- **Work order**: Scan the records below. List lines holding "agent".

#### Given data

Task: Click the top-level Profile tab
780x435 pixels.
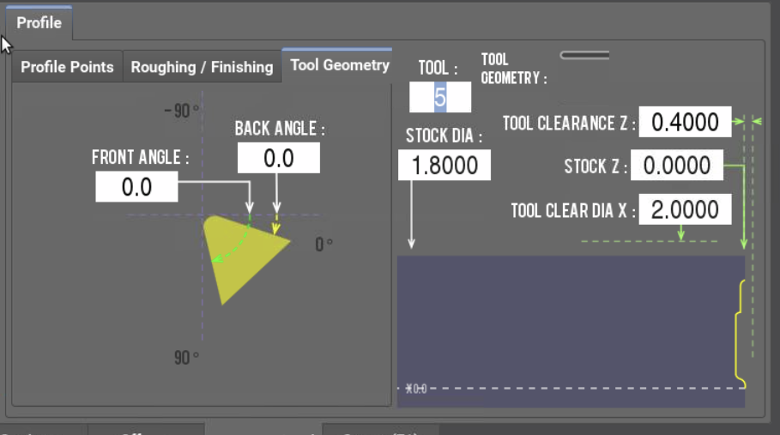Action: pos(39,23)
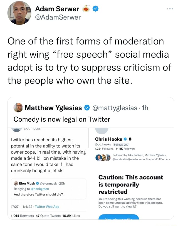Click the 41.8K Followers count
The height and width of the screenshot is (226, 178).
pos(125,148)
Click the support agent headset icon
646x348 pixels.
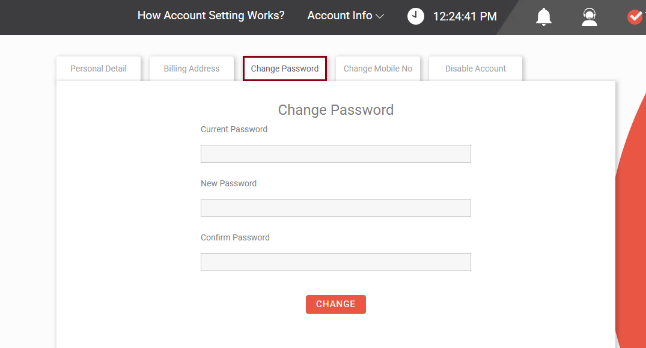[589, 17]
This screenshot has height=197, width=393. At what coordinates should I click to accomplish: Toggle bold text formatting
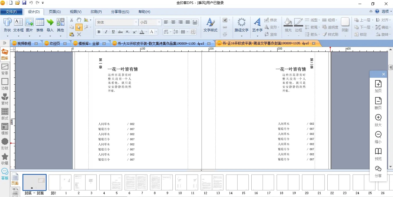pyautogui.click(x=99, y=32)
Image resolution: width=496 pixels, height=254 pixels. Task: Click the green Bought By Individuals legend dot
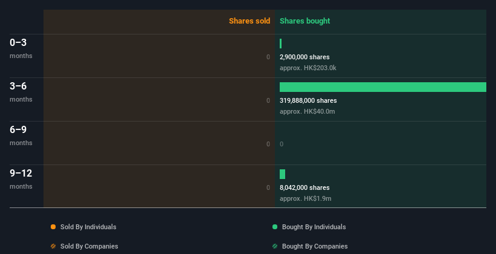pos(275,227)
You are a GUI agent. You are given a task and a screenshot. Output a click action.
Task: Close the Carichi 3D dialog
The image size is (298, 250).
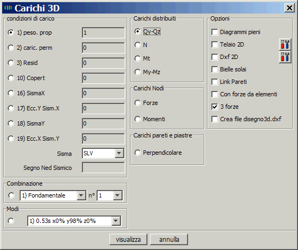pos(289,8)

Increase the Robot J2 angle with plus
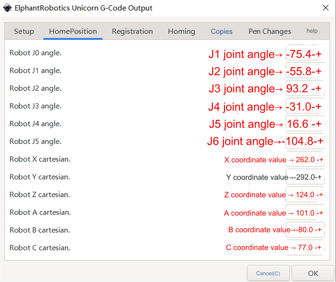click(318, 89)
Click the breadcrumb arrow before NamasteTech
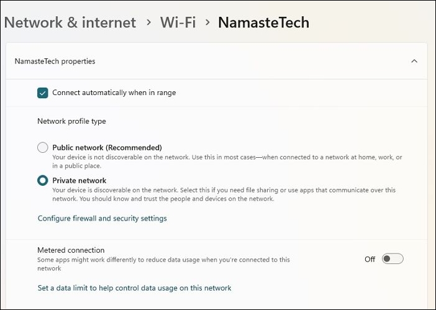 tap(207, 22)
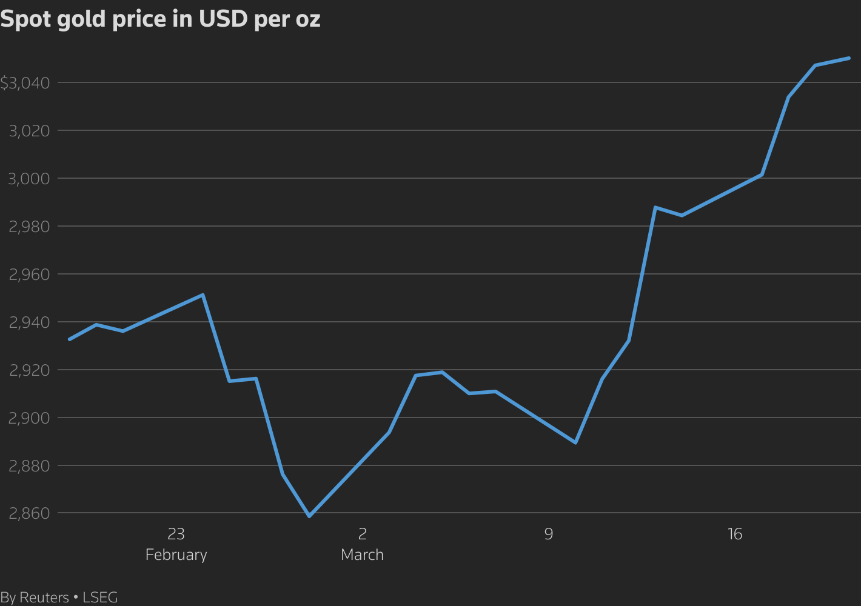This screenshot has width=861, height=606.
Task: Click the chart title "Spot gold price"
Action: [x=160, y=19]
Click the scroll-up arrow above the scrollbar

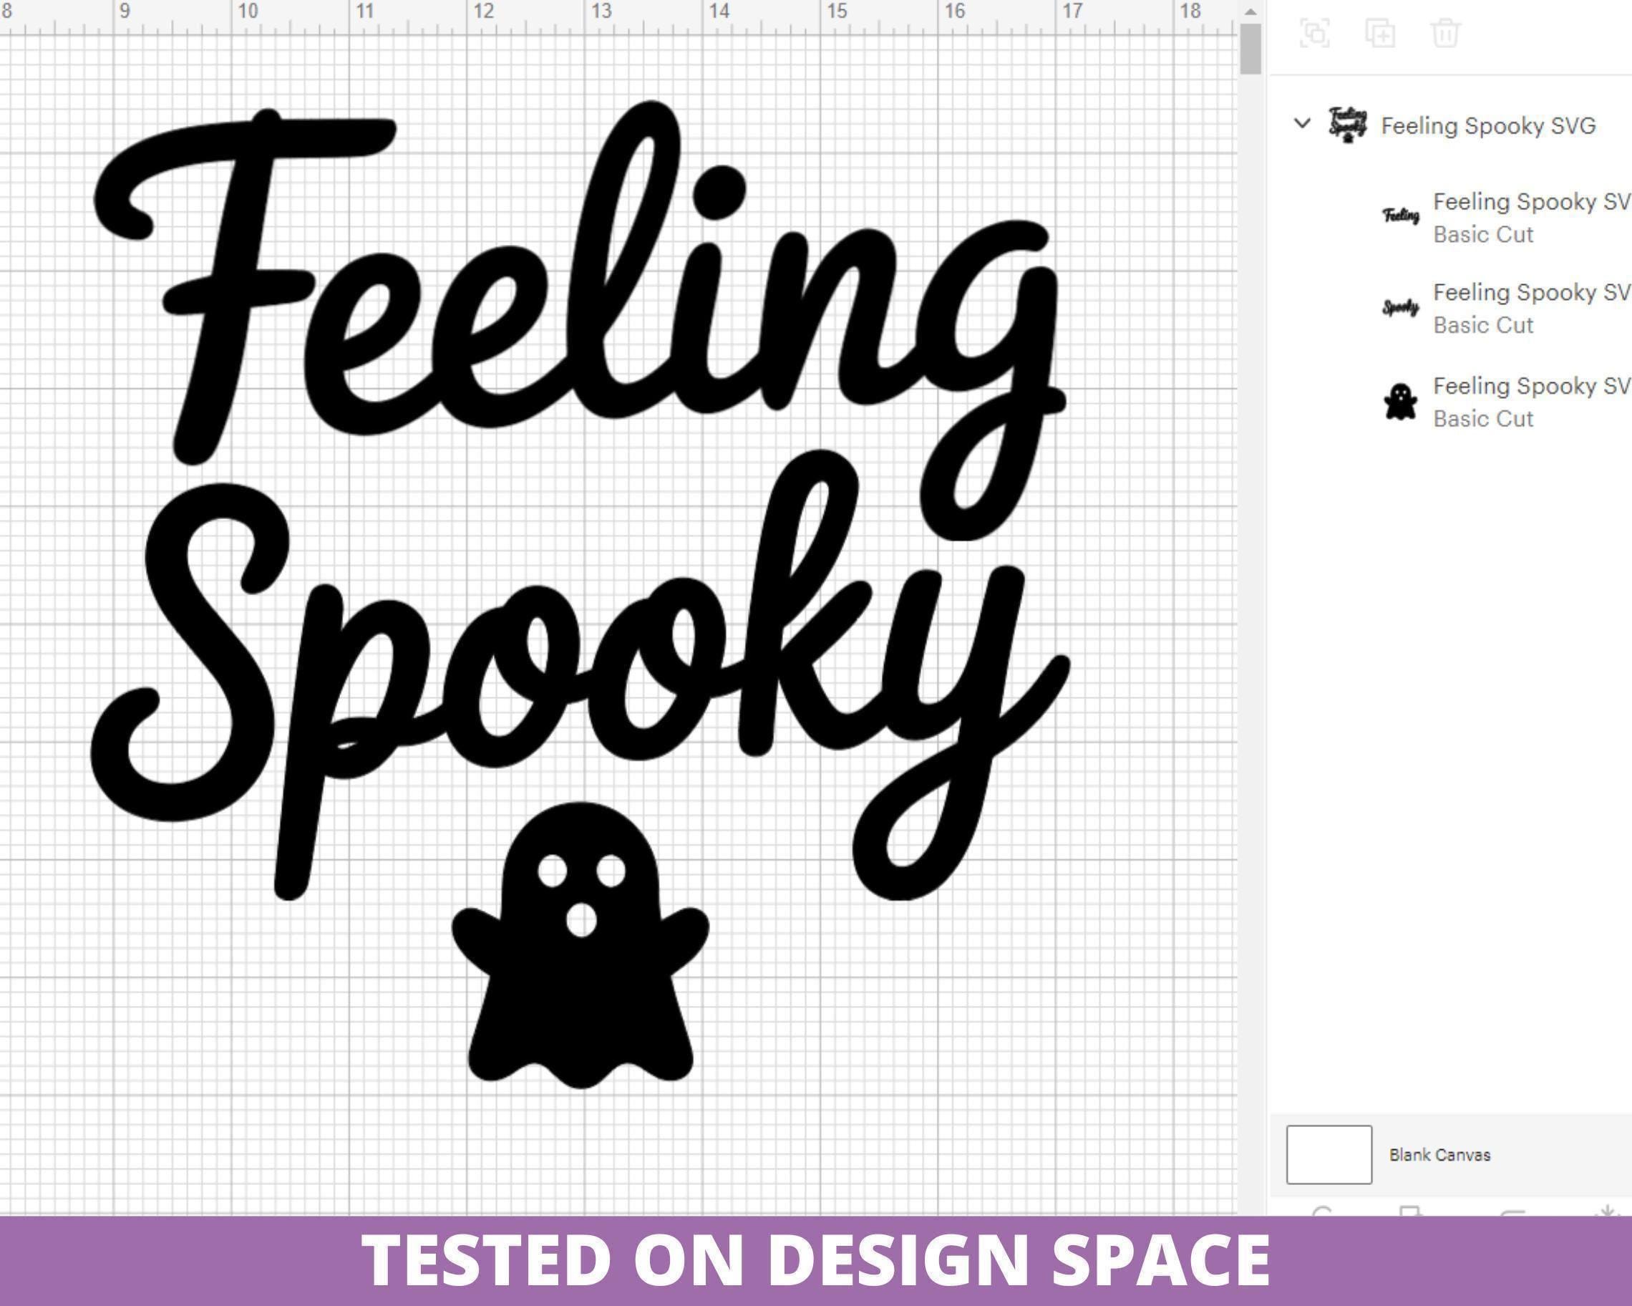pos(1250,11)
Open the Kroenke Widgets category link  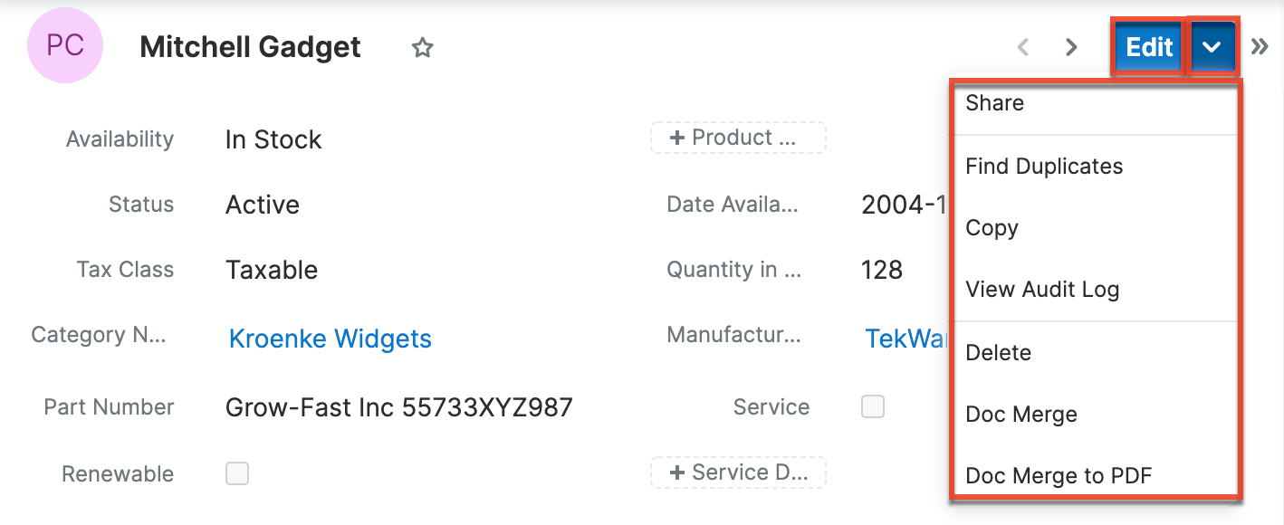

########

- **Answer to this exercise**:
Click the support agent headset icon
You are a GUI agent. You are given a task and a screenshot. Output a click action.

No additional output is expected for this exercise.